[Provided text — start]

Until recently, type 2 diabetes was also known as adult-onset diabetes. Now, the adult-onset prefix has been dropped because so many children are developing the condition.
Diabetes is a metabolic disorder that results when the body can't make enough or properly use insulin, the hormone that helps convert glucose into energy the body can use.
"In the early 1990s, 2 to 4 percent of our patients were children with type 2 diabetes," says Francine R. Kaufman, M.D., a spokeswoman with the American Diabetes Association and a renowned pediatric endocrinologist in Los Angeles. "Now, it may be up to 25 percent."
In general, those with type 2 diabetes have abnormally high levels of circulating glucose (blood sugar) because their pancreas either produces little or no insulin or their bodies are resistant to insulin that is produced. (Insulin is the hormone that transports the glucose into the body's cells.) This resistance makes it difficult for the insulin to get glucose into the cells of the body. Like adults with type 2 diabetes, children with the condition are at increased risk for serious health problems such as heart disease, kidney disease, and blindness later in life.
Type 2 diabetes has an inherited component. Still, biology isn't destiny.
"To get type 2 diabetes, you also have to have an environmental trigger," says Dr. Kaufman. "For most kids, that environmental trigger is obesity."
Weight gain, or fat, especially in the abdomen, increases the body's demand for insulin and interferes with the body's ability to use it properly.
"To prevent type 2 diabetes, help your children stay fit and avoid becoming overweight," says Dr. Kaufman. "Being of normal weight doesn't stress the pancreas as much, and exercise helps the body become more efficient at using glucose."
Certain racial and ethnic groups are at higher risk for developing type 2 diabetes. These include African Americans, American Indians, Hispanic Americans, and some Americans with Asian or Pacific Island backgrounds.
Be a role model
Helping kids stay lean and fit is a tall order, considering that twice as many children and adolescents are overweight or obese compared with 30 years ago, according to 2004 statistics from the CDC.
"The problem is kids are bombarded with messages from television commercials to want junk food, to not understand what a portion size is and to drink sugar-containing beverages like soda," says Dr. Kaufman. "And many schools promote excess weight by allowing in-school vending machines and eliminating physical education classes. As a result, there's little opportunity for many children to get meaningful amounts of exercise."
Still, you can help your kids keep their weight in check. In fact, your encouragement and actions may be the only thing they've got to counteract societal messages that promote weight gain.

[Provided text — finish]
[The data — start]

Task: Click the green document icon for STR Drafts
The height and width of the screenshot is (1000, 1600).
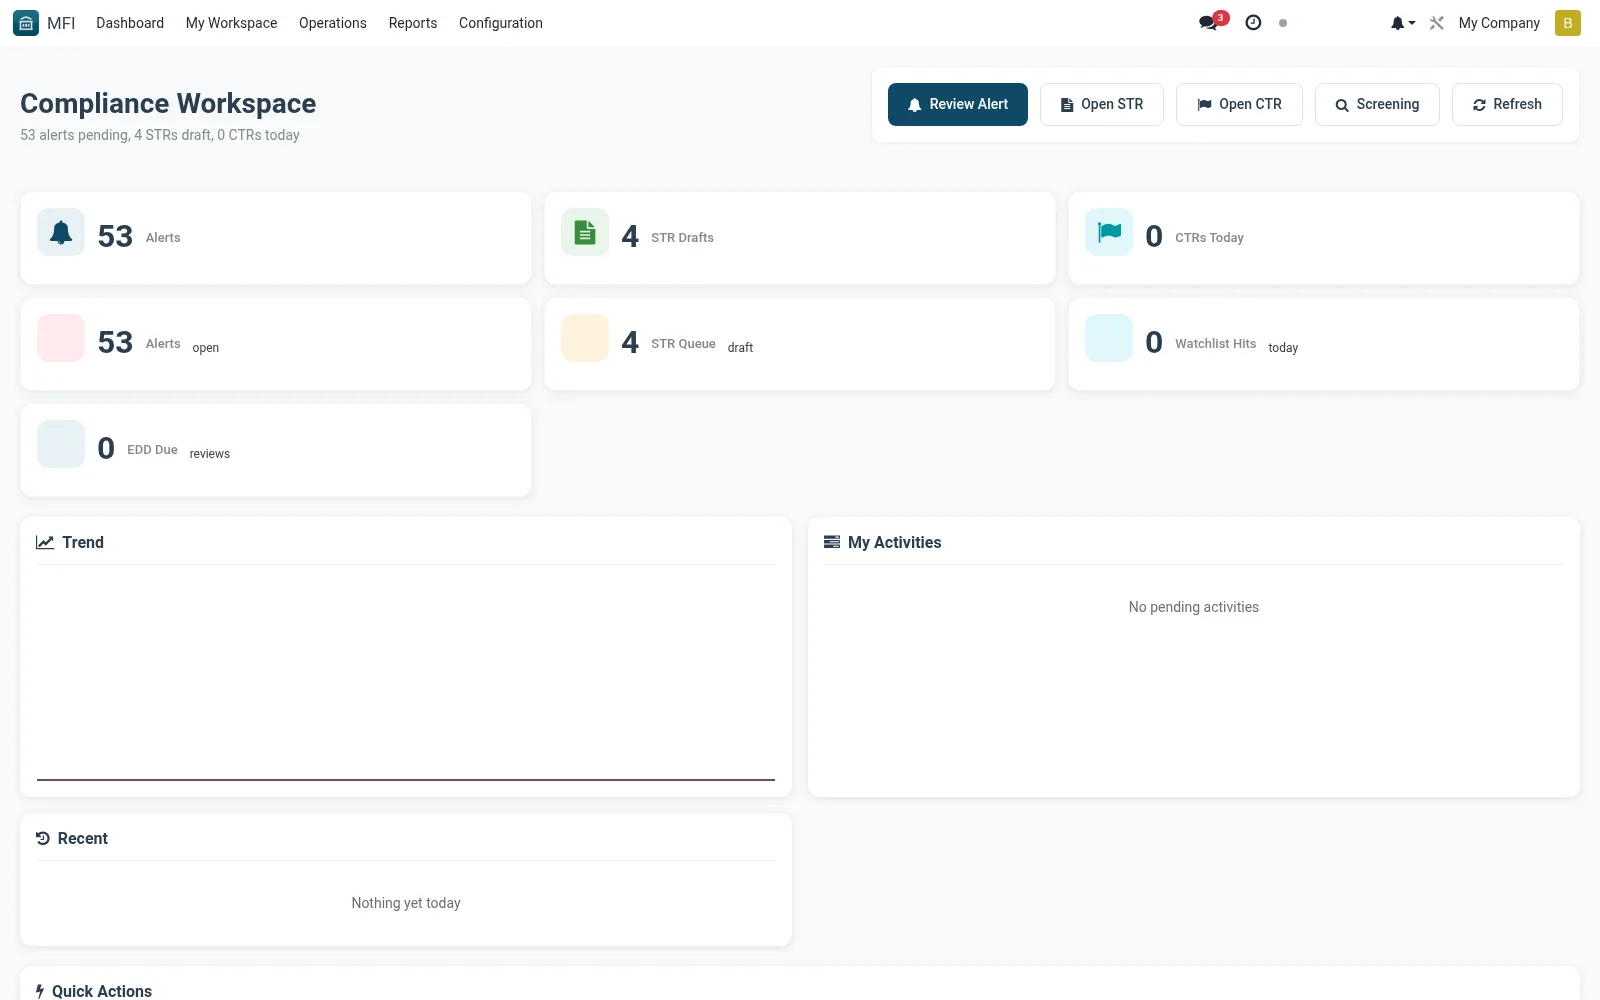Action: [x=585, y=233]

[The data — finish]

[Requirement A]: In the text on type 2 diabetes in children, what does Dr. Kaufman name as the environmental trigger for most kids?
[Requirement B]: Reproduce the part of the text on type 2 diabetes in children that runs from "In general, those" up to and including "biology isn't destiny.", word for word.
[Requirement C]: Extend the text on type 2 diabetes in children past its final sentence.

[Response box A]: Obesity.

[Response box B]:
In general, those with type 2 diabetes have abnormally high levels of circulating glucose (blood sugar) because their pancreas either produces little or no insulin or their bodies are resistant to insulin that is produced. (Insulin is the hormone that transports the glucose into the body's cells.) This resistance makes it difficult for the insulin to get glucose into the cells of the body. Like adults with type 2 diabetes, children with the condition are at increased risk for serious health problems such as heart disease, kidney disease, and blindness later in life.
Type 2 diabetes has an inherited component. Still, biology isn't destiny.

[Response box C]:
"As a parent, you're your child's first teacher," says Sheah Rarback, R.D., a spokeswoman for the American Dietetic Association and a Miami child nutrition expert.
All told, your example carries a lot of importance, so make sure you practice what you preach. To get your kids into the exercise habit, for example, do what you want your kids to do rather than just urging them to go outside and play.
Participating as a family in lifestyle kinds of exercise, such as bike riding, hiking, walking, running, basketball, and tennis—fun activities that can carry over into adulthood—or even just playing in the park sends a strong message.
"Your kids will associate being active with fun times with the family. By virtue of your example and participation, exercise will become something they want to do," says Dr. Rarback.
Eat dinner together
Likewise, to expand your children's palates and help them learn to make healthy food choices, which, in turn, can help them avoid obesity, "make family meal time a priority at least a few times a week," says Dr. Rarback.
Why is this so important? "At family dinners, children are often exposed to a greater variety of foods and they see other family members enjoying them," says Dr. Rarback.
Not only will they eat by example, but new foods also will become less foreign when everyone has some. Of course, you may have to serve a new food 10 times before your children will try it. But don't give up, or make an issue out of eating it, either.
"Your job is to present the food—not push it," says Dr. Rarback. To increase the likelihood your children will try a new food, have them help you select it in the supermarket and prepare it at home. If they don't like a new food, experiment with different preparations.
"Some children don't like cooked carrots, other don't like raw. Some like carrots cut in strips, some cut in circles," says Dr. Rarback.
Don't serve family style
To help your children get in touch with their hunger cues so they learn to stop eating when they're full, don't serve meals family style.
"The scent and appearance of the food on the table can entice kids to have seconds, even if they're no longer hungry," says Dr. Rarback. "Instead, portion out food on the plates in the kitchen and bring it to the table."
Also, model proper portion sizes yourself and let your kids know if they want more, they can have some if they're still hungry.
Temper TV watching and eating
When it comes to weight gain, watching TV has a bad reputation—and for good reason.
"A simple habit like eating in front of the television can become a conditioned response," says Dr. Rarback. If your kids snack while watching cartoons, for example, eventually, the cartoons themselves will make them hungry.
To avoid this fattening habit, "restrict eating, including snacks, to the dining room or kitchen table," advises Dr. Rarback. "And be sure to have healthy snack foods available."